Chapter 13, Problem 128AP

Interpretation Introduction

Interpretation:

The vapor pressure of pure A and pure B is to be calculated from the given moles of A and B and total vapour pressure.

Concept Introduction:

The pressure exerted by a solvent is equal to the product of that solvent’s mole fraction and the pressure exerted by the pure solvent.
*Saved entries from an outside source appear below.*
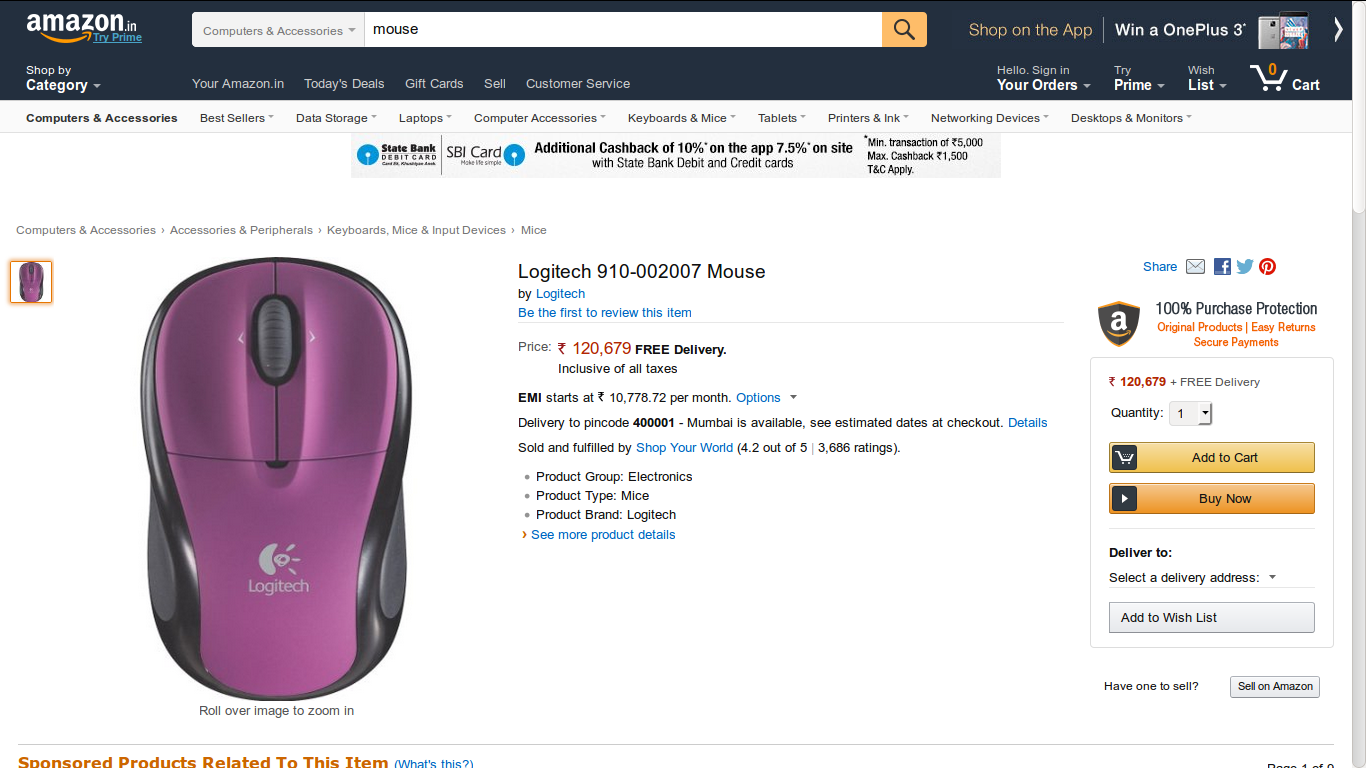Share the product on Twitter
Viewport: 1366px width, 768px height.
(1245, 266)
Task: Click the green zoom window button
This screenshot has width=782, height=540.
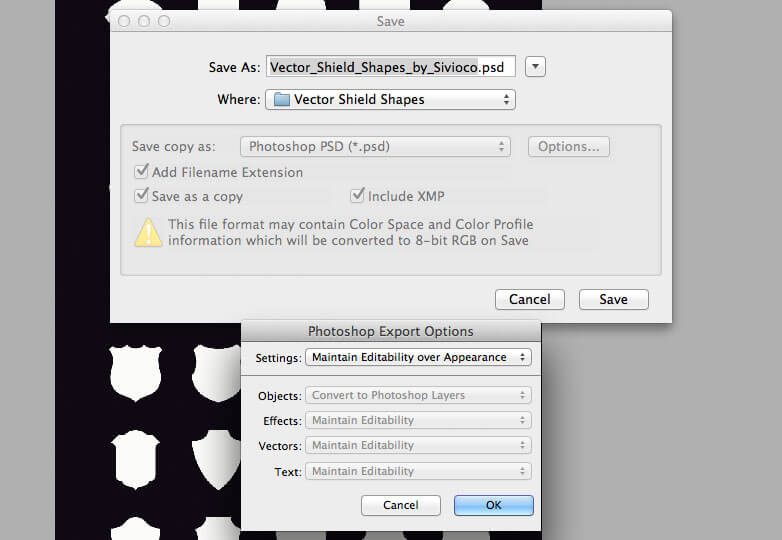Action: tap(164, 21)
It is expressed as

$P_1={\chi }_1{P}_1{}^{\circ }$

Here, $P_1{}^{\circ }$ is the vapor pressure of the pure solvent, $P_1$ is the pressure exerted by a solvent over a solution, and ${\chi }_1$ is the mole fraction of the solvent.

The total pressure is calculated by the addition of partial pressure of A and partial pressure of B. It is expressed as

$P_{total}=P_A+P_B$

or

$P_{total}={\chi }_A{P}^{\circ }{}_A+{\chi }_B{P}^{\circ }{}_B$

The mole fraction of compound can be calculated as

${\chi }_A=\frac{n_A}{n_A+n_B}$

Answer to Problem 128AP

Solution: $1.9\times {10}^2\text{mmHg}$ and $\text{4}\text{.0}\times {\text{10}}^2\text{mmHg}$

Explanation of Solution

Given information: Moles of A: $1.2\text{ mole}$.

Moles of B: $2.3\text{ mole}$.

Total vapor pressure is $331\text{ mmHg}$.

Total vapor pressure upon addition of another mole of B is $347\text{ mmHg}$.

Calculate the mole fraction of A by using the expression given below:

${\chi }_A=\frac{n_A}{n_A+n_B}$

Here, $n_A$ is the number of moles of A and $n_B$ is the number of moles of B.

Substitute $1.2\text{ mol}$ for $n_A$ and $\text{2}\text{.3 mol}$ for $n_B$

$\begin{array}{c}{\chi }_A=\frac{1.2mol}{1.2mol+2.3mol}\\ =0.3429\end{array}$

Calculate the mole fraction of B by subtracting the mole fraction of A from $1$

$\begin{array}{c}{\chi }_B=1-0.3429 \\ =0.6571\end{array}$

The total pressure is calculated by the addition of partial pressure of A and partial pressure of B. It is expressed as

$P_{total}=P_A+P_B$

or

$P_{total}={\chi }_A{P}^{\circ }{}_A+{\chi }_B{P}^{\circ }{}_B$ …...…... (1)

Substituting $P_{total}$ and the mole fractions calculated gives the equation below:

$333\text{ mmHg}=0.3429P^{\circ }{}_A+0.6571P^{\circ }{}_B$

Now, solving for $P^{\circ }{}_A$, we get

$\begin{array}{c}{P}^{\circ }{}_A=\frac{331\text{ mmHg}-0.6571P^{\circ }{}_B}{0.3429}\\ =965.3\text{ mmHg}-1.916P^{\circ }{}_B\end{array}$ …...…... (2)

Now, consider the solution with the additional mole of B.

Calculate the mole fraction of A and B:

$\begin{array}{c}{\chi }_A=\frac{1.2mol}{1.2mol+3.3mol}\\ =0.2667\end{array}$

$\begin{array}{c}{\chi }_B=1-0.2667 \\ =0.7333\end{array}$

Substituting $P_{total}$ and the mole fractions in equation (1) gives the equation as follows:

$347\text{ mmHg}=0.2669P^{\circ }{}_A+0.7333P^{\circ }{}_B$ …...…... (3)

Substituting Equation (2) into Equation (3) gives the equation below:

$\begin{array}{c}347\text{ mmHg}=0.2667\left(965.3\text{mmHg}-1.916P^{\circ }{}_B\right)+0.7333P^{\circ }{}_B\\ 0.2223P^{\circ }{}_B=89.55\text{ mmHg}\\ P^{\circ }{}_B=402.8\text{ mmHg}\\ =\text{4}\text{.0}\times {\text{10}}^2\text{mmHg}\end{array}$

Substitute the value of $P^{\circ }{}_B$ into Equation (1) to solve for ${\text{P}}_A^{\circ }$

$$ $\begin{array}{c}{P}^{\circ }{}_A=965.3\text{mmHg}-1.916\left(402.8\text{mmHg}\right)\\ =193.5\text{mmHg}\\ =1.9\times {10}^2\text{mmHg}\end{array}$

Conclusion

The vapor pressure of pure A and B is $1.9\times {10}^2\text{mmHg}$ and $\text{4}\text{.0}\times {\text{10}}^2\text{mmHg}$, respectively.